───── Provided passage
When your marketing plans take an unexpected turn, you shouldn’t have to go back to square one and restart from scratch. Instead, you must have a structure in place that enables you to stay in line with your goals.
According to Cheri Hulse, vice president of strategy and research at ON24, successful marketing planning is about having not only this flexible structure, but also open communication across the marketing organization and with other departments.
For ON24, which provides webcasting and virtual event software, this advice proved particularly helpful when the company (unsurprisingly) experienced massive growth in 2020.
Previously in senior research and analyst roles at Forrester SiriusDecisions, Cheri brings a wealth of knowledge into planning at enterprise companies. We spoke with Cheri, who joined ON24 right at the start of the pandemic, to learn more about her strategic planning perspective.
For me, planning is about having a structure in place that allows for flexibility and agility. You shouldn’t have to go back to the drawing board every five minutes. It’s not about having something rigid, like train tracks, where you’re never able to get off the track. You should be able to adjust when you need to.
Also, there are several layers to planning. You can do it at the highest level, starting with campaign plans (like under the Forrester SiriusDecisions framework), but that’s not always super helpful for every person involved. Take, for instance, a marketing manager who’s focused on building pipeline in Canada. You need something that they can work off of—something that can also be contextualized up but also be applicable to getting their work done.
Planning and being organized was something that I started early on. Call it a coping mechanism, but finding ways to organize and structure a path forward started early on for me—probably high school. Very quickly in my internships, I saw that it was a lack of order in planning that led to challenges at companies.
──────────
**Your task:** According to the text on marketing planning, what position does Cheri Hulse hold at ON24?
───── Given information
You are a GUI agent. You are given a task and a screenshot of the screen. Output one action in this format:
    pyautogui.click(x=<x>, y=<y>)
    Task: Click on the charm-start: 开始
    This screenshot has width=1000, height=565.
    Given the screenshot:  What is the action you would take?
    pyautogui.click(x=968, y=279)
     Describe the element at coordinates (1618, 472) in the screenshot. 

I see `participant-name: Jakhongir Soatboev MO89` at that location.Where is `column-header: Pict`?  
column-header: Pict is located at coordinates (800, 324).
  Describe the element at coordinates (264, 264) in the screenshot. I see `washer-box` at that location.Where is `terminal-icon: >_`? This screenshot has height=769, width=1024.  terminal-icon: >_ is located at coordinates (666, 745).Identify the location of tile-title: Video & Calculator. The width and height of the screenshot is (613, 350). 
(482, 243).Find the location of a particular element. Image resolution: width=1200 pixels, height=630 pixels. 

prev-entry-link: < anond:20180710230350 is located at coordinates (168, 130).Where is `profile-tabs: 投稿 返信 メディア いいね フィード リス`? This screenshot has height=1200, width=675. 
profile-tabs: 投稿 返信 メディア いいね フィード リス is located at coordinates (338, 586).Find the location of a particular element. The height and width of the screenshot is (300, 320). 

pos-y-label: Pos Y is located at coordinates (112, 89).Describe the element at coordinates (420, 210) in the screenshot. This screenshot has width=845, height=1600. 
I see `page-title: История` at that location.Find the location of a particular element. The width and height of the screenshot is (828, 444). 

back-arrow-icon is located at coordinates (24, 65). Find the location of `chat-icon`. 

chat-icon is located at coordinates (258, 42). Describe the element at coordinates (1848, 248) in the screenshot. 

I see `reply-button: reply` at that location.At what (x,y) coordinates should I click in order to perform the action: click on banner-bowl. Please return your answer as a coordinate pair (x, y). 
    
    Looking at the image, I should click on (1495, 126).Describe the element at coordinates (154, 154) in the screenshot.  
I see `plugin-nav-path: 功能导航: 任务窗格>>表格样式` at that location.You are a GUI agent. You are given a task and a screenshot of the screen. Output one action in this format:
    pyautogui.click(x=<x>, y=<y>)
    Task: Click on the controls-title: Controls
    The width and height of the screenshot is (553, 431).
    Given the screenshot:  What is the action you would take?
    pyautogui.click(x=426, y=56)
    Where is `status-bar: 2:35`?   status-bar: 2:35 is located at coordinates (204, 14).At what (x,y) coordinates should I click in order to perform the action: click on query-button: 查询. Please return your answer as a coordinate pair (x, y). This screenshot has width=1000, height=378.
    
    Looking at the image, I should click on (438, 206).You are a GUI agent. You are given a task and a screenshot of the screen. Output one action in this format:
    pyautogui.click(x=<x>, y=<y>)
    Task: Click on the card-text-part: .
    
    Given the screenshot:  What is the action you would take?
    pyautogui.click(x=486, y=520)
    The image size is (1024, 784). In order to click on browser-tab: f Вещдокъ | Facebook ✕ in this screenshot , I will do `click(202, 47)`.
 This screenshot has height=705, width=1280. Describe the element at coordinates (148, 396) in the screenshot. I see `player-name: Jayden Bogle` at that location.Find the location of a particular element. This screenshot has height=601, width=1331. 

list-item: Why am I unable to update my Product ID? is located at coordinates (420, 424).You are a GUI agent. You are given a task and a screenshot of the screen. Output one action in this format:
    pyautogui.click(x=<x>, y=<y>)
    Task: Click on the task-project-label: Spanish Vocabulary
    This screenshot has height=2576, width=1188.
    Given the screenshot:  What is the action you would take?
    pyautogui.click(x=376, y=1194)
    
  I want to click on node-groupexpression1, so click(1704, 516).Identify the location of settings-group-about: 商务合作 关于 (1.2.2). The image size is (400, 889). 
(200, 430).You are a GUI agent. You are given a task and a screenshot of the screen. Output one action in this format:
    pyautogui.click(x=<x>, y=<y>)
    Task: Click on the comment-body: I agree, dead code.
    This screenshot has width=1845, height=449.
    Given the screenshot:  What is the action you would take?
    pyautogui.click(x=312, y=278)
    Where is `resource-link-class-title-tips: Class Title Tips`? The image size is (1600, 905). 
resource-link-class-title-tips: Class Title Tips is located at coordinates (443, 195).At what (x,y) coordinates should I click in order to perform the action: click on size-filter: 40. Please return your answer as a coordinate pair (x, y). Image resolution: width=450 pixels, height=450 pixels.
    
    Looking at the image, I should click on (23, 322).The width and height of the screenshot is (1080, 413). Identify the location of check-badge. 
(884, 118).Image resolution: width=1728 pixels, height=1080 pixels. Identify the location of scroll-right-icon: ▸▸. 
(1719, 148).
──────────
**Output:** She is vice president of strategy and research at ON24.